It is every parent’s worst nightmare that their child will experience abuse. This school district took it too far when they allowed a teacher to mistreat a special-needs child. The incidents of abuse are shocking.
Rosa Smith was a student at a special-education school in the Washtenaw Intermediate School District of Arbor Ann, Michigan. She is 27 years old with cerebral palsy and, according to the Washington Post, “wheel-chair bound, unable to talk and completely relies on others for the most basic functions. She is 4-foot-11 and weighs 62 pounds.”
As you can imagine, Rosa depended a lot on her teacher for help throughout the day. Her mother, Doreen, was heartbroken when she learned that her child wasn’t being given the care that she needed. The situation came to a head when Doreen received a text message from her daughter’s teacher.
“Help. She won’t be quiet!!!!!” wrote Nesa Johnson, Rosa’s teacher at the time, in a hurtful text to Doreen. The message was accompanied by an inappropriate picture of the with four pieces of tape covering her mouth. That’s when Doreen decided she’d had enough. In her lawsuit the mother described this action as “torturous” because of her daughter’s need to breathe through her mouth.
Doreen contacted an attorney and got to work. She drafted a lawsuit “against Nesa Johnson, who was the teacher at the time; the school’s then-principal, Anne Nakon; the school district; and two unnamed employees.” She had no shortage of complaints against the school for their negligent behavior.
It had all started years earlier when Rosa came home with a third-degree burn. Scalding hot coffee had been poured on her leg. When Doreen contacted the school about the incident, “officials told [her] that Rosa had caused the injuries to herself, although she could not have been able to knock over a container of liquid.”
Rosa was transferred to a new classroom with a new teacher, but that did not solve the problem. Three years later, Doreen “saw a deep gouge and a bloodied scab on [her daughter’s] forearm. School officials, again, said it was self-inflicted, although Rosa is not physically capable of injuring herself.”
Then, yet another incident took place. When Rosa went to school with a cold, she relied on her teacher to suction the phlegm from her nasal passages. Instead, Johnson locked the girl in the bathroom for hours. She justified her actions by insisting that Rosa had been “gurgling spit” – as if that is a reason to hold someone prisoner.

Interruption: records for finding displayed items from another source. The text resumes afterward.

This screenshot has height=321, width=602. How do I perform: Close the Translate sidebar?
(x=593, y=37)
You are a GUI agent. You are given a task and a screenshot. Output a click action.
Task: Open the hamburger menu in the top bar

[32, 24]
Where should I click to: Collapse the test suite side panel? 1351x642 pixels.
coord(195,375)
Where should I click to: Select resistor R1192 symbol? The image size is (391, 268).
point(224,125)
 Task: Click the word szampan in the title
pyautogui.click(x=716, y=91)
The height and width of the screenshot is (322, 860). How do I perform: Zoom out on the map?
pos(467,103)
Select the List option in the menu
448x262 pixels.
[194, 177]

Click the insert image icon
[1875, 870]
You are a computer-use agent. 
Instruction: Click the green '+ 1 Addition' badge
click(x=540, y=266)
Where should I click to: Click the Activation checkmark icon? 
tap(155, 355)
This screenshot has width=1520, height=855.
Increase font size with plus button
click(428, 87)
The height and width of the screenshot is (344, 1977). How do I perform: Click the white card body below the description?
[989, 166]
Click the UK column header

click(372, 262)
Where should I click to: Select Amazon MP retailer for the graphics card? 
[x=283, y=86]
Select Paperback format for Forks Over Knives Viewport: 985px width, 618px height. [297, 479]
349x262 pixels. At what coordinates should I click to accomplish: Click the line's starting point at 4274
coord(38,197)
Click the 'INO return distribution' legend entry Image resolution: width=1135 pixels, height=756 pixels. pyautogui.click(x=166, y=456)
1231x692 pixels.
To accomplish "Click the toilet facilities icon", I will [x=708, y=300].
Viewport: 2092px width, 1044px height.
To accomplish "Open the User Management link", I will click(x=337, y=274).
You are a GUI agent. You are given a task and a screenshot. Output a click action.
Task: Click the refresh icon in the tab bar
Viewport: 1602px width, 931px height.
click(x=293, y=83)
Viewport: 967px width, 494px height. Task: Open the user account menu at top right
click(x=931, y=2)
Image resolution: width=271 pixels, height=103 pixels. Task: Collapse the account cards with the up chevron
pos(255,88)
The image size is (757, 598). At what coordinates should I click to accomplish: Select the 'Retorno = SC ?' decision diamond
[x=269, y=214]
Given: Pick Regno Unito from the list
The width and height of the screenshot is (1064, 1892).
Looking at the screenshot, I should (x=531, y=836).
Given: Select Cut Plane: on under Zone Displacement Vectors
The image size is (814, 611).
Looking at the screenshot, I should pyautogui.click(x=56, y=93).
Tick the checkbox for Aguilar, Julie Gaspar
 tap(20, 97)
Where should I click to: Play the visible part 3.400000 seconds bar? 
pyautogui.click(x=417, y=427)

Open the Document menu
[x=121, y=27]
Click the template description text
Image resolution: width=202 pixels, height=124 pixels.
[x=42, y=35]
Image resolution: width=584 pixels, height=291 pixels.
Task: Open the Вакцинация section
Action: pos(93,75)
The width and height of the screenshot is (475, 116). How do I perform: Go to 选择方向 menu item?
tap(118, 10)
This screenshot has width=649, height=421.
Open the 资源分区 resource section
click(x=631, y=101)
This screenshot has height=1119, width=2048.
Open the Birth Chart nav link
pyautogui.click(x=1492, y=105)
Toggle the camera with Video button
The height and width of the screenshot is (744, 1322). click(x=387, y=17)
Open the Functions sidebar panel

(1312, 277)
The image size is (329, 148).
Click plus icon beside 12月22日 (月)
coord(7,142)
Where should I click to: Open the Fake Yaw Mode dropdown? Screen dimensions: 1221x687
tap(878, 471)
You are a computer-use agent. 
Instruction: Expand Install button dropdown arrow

Clearly, there was something going on. The situation became even more suspicious when Johnson and Nakon left the school district. Although the district spokeswoman told the Detroit Free-Press that the women were not fired, “it’s unclear whether they left because of the abuse allegations.”
When Doreen heard that a school employee slapped her daughter, she had had enough. Rosa had been sitting outside, waiting for the school bus, when something unforgivable happened. A school bus driver who witnessed the incident told Doreen what had happened. She could not stand for it any longer; she had to rescue her daughter from that dreadful place.
Doreen pulled the girl out of school. According to Marko, their lawyer, “Rosa’s parents didn’t pull their daughter out of school sooner because they didn’t realize the extent of the abuse.”
Rosa is now too old for special-education services and programs, but she continues to grow under the guidance of her parents.